11回 スターリンの独裁

●スターリン書記長、権力を握る
 さて、何かと有名なスターリンですが、初めから彼がレーニンの後継者として振る舞えたわけではありません。実は、レーニン葬式の時点では、それを取り仕切ったゼルジンスキーが共産党の中心的な人物でした。ところが、ゼルジンスキーはスターリンに比べ、党の仕事が苦手でした。そこで、スターリン書記長とモロトフ書記という2人のコンビが共産党を掌握することになります。そう、このモロトフという人物も、スターリン時代には欠かせない中心的な人物です。

 ところで、共産党と言えば中国を除けば、書記長がトップとなることが多いですが、なんで書記長がトップなのでしょう?
 書記というのは、当然元々は会議などで速記をする役目の人物です。ところが、そうすると重要な情報も握るようになります。そこで、これは重要なポストとなっていったわけです。スターリンが権力を握ったことから、共産党系ではトップや、それに継ぐ地位を書記長として定着したみたいです。ちなみに書記長以外のトップの役職には、委員長だとか、主席というポストがありますね。

 で、スターリン。彼は、ロシア人ではなくグルジア人です。
 また、今も子孫はグルジアにいて、迫害を受けて問題になったこともあります。一方、閲覧者からの情報によりますと、じーさんそっくりの孫、エヴゲニー・ジュガシヴィリは政治活動をやってるそうです。あと生地のグルジアのゴリの街にはスターリン像と記念館があるそうです。

 さて、彼の略歴を紹介しておきましょう。
 スターリンは1912年、レーニンによって党幹部に登用された人物で、トロツキーなどの古参とは違い、基本的には十月革命以後に活躍します。民族問題人民委員部長として国内戦の指揮を執り、国家管理人民委員部長(労働者・農民監督人民委員部長)として活躍し、1922年に党書記長に。

 レーニンが死ぬと、最初はジノヴィエフ(1833〜1936年)、カーメネフ(1833〜1936年)とトロイカ(三人組)を作って、トロツキーに対抗。
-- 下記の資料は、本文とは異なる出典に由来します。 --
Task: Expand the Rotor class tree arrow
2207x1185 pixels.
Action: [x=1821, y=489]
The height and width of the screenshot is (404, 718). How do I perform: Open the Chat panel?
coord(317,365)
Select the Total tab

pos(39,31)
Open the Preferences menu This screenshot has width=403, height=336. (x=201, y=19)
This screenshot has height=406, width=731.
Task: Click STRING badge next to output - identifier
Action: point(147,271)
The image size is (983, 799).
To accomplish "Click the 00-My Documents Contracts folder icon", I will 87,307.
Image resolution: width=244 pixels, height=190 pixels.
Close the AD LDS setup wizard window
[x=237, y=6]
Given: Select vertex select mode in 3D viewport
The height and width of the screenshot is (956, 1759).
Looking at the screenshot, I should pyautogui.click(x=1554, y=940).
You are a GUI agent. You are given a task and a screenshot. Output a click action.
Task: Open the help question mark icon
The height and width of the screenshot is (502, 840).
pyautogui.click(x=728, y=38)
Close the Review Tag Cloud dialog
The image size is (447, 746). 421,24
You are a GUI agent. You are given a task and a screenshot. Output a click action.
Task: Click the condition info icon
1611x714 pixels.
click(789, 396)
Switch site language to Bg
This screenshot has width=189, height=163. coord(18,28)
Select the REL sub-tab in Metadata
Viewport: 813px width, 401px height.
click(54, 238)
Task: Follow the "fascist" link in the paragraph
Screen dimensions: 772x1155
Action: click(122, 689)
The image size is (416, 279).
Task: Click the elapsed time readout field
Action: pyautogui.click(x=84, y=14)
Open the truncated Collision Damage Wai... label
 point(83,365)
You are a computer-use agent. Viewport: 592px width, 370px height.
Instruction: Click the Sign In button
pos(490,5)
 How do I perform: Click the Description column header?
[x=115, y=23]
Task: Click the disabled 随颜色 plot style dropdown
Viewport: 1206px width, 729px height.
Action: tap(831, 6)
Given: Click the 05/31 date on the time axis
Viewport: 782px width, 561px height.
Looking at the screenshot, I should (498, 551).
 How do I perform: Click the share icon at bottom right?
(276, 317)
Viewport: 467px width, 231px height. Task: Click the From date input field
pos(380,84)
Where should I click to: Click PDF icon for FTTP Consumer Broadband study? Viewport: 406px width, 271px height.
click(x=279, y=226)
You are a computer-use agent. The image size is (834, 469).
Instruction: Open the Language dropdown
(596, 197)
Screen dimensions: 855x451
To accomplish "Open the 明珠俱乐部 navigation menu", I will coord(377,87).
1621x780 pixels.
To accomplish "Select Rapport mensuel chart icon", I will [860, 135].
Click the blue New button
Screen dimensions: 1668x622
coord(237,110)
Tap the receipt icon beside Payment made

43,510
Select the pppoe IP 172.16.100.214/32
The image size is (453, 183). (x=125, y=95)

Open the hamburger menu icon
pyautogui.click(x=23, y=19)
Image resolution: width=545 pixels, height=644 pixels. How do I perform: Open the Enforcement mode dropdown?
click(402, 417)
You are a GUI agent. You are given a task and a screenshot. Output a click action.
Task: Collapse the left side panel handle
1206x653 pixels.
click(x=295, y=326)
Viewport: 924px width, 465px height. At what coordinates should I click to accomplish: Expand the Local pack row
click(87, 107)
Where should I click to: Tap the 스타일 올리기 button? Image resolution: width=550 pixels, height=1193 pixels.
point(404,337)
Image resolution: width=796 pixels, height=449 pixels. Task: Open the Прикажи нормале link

その後、三人とも追い出し、モロトフと共に党内で独裁体制を築きあげたのです。また、1930年にはスターリン反対派のルイコフ首相も追い出し、モロトフを首相に据え、ここに政府を完全掌握します。

 なおトロツキーは、1929年に追放された後、スターリン批判を続けますが、亡命先のメキシコでスターリンの刺客に殺害されました。

●農民との戦争・第1次5カ年計画
 レーニンが最初やったように、スターリンも農民から穀物を強制調達をします。スターリンは、農業国ソ連を工業国にしたいと考えます。そこで策定されたのが、1928年〜1932年の第1次5カ年計画です。国内の工業化を第1目標に、あと、農村の集団化も目標でした。そのため、犠牲となったのが農民。で、1928年にスターリンは、生涯初めてにして最後の農村の視察にシベリアへ行きます。これが悪かった。さらにいっそう農民からの穀物調達が進められ、農業集団化計画も強力に推進。

 これは、コルホーズとして設営された土地に農民を送り込み、耕作させるもの。こうすることで、農民を遊ばせておかず、耕作をさせます。これに抵抗する農民はクラーク、つまり富農と名指しされ、次々と処刑。さらに、何百万人もの農民が土地をおわれてシベリアにおくられ死に追いやられます。一方、工業化の方は進み、折しもアメリカなどでは大不況。一方、順調に工業生産を続けているソ連の姿の宣伝(農民迫害の実態は知らず)に、すっかり欧米知識人は感化されてしまいました。

 しかしこれだけでは済みません。1933年には、ツケが回って大飢饉が発生。農業生産の上手い農民・専門家なんかは全部処刑されたり、追放された事も影響しています。ところが、モロトフ書記は農民が来年度用にもっている種子も取り上げればよいだろうと地方幹部を叱責します。結果、32〜33年の餓死者は500〜700万人にも及び、不謹慎ながら、この数字の前にはヒトラーのユダヤ人虐殺も、規模が小さく見えてしまいます。

 また、畜産分野でも1928〜33年の間に、牛や馬の頭数は半減、羊と山羊は3分の1になっています。

 ちなみに、第1次があるなら?第2次、第3次はどうでしょう?
 もちろん、計画経済であるソヴィエト連邦は、ずっと5年ごとに計画を行っています。第2次5カ年計画は比較的順調で、また農民が都市へ流れ労働者になっていきました。社会主義・労働者の国・ソ連の実現です。ただ、第3次5カ年計画はドイツと戦争を行ったので中断しています。また、第11次5カ年計画は81〜85年に実施されています。